Exercise:
Please set out the material as a Markdown table with columns "Row" and "Line," starting with the line that contains "Describe the element at coordinates (1632, 1119)" and going on through the line that contains "This screenshot has width=519, height=427.". Number each line and leave out blank ones.

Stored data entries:
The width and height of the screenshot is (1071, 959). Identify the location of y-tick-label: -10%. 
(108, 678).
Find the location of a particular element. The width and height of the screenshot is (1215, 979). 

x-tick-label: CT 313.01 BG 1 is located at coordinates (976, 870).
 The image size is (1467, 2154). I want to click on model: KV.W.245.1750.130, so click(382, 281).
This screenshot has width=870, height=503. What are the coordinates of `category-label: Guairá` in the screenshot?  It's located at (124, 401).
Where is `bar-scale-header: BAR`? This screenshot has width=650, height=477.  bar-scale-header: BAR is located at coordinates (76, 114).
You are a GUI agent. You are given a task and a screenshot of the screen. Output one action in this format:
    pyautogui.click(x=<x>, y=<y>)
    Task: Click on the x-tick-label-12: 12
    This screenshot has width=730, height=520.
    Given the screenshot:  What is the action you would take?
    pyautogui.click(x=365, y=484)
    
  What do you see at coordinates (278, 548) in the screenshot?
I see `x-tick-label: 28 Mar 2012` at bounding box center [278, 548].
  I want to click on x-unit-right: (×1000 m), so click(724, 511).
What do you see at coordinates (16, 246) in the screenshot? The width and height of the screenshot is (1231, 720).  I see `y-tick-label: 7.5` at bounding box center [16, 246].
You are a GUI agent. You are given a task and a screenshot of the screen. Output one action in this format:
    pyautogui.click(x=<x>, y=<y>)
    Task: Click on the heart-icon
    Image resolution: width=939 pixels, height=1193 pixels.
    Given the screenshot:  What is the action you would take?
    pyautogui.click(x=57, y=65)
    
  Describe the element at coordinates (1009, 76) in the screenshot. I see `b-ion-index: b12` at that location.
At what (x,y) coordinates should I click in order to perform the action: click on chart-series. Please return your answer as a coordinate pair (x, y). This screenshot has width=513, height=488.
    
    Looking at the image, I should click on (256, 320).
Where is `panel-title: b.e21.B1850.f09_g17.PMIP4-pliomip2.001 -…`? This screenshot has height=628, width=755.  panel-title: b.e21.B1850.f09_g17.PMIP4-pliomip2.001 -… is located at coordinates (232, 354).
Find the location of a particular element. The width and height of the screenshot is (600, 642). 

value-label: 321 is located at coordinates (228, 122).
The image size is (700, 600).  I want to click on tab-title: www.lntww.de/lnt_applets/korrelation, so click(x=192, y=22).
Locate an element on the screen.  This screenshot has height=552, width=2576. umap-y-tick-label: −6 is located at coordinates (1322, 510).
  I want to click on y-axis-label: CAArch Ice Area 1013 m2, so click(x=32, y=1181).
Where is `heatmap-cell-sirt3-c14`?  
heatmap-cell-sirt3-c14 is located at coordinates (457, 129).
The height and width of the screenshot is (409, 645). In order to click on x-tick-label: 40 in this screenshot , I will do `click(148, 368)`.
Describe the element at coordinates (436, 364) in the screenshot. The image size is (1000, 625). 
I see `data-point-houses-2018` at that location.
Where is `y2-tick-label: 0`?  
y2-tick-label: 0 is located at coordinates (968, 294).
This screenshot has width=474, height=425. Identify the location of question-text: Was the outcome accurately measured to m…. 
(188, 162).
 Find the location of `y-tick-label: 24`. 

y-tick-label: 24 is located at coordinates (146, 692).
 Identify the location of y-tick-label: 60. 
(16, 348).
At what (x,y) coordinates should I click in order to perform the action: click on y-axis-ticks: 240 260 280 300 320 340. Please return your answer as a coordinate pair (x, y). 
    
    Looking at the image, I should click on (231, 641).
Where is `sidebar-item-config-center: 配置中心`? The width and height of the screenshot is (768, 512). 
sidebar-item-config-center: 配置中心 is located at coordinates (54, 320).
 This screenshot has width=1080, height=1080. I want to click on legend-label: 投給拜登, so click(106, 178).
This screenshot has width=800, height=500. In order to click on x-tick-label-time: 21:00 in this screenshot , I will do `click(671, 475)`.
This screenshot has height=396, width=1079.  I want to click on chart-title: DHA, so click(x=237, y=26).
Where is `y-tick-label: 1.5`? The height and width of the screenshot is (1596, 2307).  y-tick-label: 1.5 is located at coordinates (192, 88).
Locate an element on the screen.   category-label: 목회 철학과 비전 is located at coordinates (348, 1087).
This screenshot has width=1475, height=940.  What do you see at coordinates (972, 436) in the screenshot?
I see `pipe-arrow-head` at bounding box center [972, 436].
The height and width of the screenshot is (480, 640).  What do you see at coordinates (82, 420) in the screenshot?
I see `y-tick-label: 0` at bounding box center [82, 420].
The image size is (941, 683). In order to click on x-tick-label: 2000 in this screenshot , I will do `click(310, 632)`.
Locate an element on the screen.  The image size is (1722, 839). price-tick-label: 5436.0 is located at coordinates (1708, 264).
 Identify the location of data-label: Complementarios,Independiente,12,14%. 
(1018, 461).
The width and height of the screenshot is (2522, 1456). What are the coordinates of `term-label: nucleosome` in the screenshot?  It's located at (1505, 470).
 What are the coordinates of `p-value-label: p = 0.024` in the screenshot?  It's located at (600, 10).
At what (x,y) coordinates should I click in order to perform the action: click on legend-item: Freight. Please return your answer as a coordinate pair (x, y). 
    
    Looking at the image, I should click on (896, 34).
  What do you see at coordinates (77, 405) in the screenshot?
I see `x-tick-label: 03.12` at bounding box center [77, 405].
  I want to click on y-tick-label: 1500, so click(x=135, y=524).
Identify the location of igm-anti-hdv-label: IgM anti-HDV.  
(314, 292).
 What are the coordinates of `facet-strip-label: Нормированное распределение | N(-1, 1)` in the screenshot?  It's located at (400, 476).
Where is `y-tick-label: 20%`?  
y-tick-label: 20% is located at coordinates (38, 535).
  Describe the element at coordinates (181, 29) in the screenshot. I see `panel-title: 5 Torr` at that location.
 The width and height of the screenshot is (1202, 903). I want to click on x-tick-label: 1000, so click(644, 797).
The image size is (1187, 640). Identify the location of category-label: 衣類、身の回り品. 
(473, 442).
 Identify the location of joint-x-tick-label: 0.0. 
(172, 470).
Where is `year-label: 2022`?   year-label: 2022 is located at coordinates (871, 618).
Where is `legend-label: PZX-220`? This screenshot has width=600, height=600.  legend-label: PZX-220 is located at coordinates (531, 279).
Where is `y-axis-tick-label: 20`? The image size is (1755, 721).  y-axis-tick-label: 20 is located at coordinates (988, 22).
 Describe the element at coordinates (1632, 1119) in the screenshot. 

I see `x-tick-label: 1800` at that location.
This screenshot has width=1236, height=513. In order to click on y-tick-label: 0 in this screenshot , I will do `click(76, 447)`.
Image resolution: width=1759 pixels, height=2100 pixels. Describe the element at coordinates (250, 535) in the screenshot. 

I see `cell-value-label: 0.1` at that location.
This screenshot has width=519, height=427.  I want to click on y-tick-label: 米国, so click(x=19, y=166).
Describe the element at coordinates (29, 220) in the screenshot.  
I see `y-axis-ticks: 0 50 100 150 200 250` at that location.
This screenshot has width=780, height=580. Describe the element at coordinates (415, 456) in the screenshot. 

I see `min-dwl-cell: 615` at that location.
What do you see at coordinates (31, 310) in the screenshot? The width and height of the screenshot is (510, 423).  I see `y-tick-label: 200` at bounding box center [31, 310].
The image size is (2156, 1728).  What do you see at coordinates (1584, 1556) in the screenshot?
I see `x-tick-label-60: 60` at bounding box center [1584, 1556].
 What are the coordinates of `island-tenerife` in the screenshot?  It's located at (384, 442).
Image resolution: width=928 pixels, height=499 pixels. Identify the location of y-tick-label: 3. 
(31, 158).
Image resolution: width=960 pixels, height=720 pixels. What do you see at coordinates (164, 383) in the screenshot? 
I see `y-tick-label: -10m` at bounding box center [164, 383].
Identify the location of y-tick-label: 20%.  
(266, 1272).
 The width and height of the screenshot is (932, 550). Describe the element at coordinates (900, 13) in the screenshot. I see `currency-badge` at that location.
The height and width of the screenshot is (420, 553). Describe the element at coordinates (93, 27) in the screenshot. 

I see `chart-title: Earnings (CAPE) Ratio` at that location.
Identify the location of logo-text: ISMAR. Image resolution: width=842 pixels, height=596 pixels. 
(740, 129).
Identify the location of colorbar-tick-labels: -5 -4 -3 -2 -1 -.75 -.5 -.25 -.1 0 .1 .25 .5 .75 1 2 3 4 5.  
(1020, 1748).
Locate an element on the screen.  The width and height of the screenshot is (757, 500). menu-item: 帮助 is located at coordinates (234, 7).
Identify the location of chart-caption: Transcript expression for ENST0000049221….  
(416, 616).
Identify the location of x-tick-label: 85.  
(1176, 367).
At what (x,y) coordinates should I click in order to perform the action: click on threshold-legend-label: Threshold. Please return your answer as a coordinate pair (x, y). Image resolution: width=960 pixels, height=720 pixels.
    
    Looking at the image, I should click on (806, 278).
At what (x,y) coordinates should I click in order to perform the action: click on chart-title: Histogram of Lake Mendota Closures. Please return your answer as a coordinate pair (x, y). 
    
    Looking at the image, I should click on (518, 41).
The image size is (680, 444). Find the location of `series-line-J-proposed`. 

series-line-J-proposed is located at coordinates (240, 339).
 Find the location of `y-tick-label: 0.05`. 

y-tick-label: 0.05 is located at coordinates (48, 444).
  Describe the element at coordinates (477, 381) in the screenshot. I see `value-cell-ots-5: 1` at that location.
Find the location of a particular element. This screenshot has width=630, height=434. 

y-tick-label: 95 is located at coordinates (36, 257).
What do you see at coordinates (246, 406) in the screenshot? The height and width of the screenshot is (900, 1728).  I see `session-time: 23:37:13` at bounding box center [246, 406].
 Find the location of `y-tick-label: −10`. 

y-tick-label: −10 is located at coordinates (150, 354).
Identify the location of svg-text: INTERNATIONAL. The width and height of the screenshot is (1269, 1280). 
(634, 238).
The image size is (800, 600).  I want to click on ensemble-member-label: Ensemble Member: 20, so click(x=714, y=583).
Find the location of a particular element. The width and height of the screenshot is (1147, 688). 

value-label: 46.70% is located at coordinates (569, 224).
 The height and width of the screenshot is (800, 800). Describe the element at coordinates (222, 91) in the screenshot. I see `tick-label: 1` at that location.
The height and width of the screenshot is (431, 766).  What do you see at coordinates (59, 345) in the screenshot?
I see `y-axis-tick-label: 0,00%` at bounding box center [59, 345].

Solution below:
| Row | Line |
|---|---|
| 1 |  Describe the element at coordinates (1632, 1119) in the screenshot.  |
| 2 | I see `x-tick-label: 1800` at that location. |
| 3 | This screenshot has width=1236, height=513. In order to click on y-tick-label: 0 in this screenshot , I will do `click(76, 447)`. |
| 4 | Image resolution: width=1759 pixels, height=2100 pixels. Describe the element at coordinates (250, 535) in the screenshot.  |
| 5 | I see `cell-value-label: 0.1` at that location. |
| 6 | This screenshot has width=519, height=427.  I want to click on y-tick-label: 米国, so click(x=19, y=166). |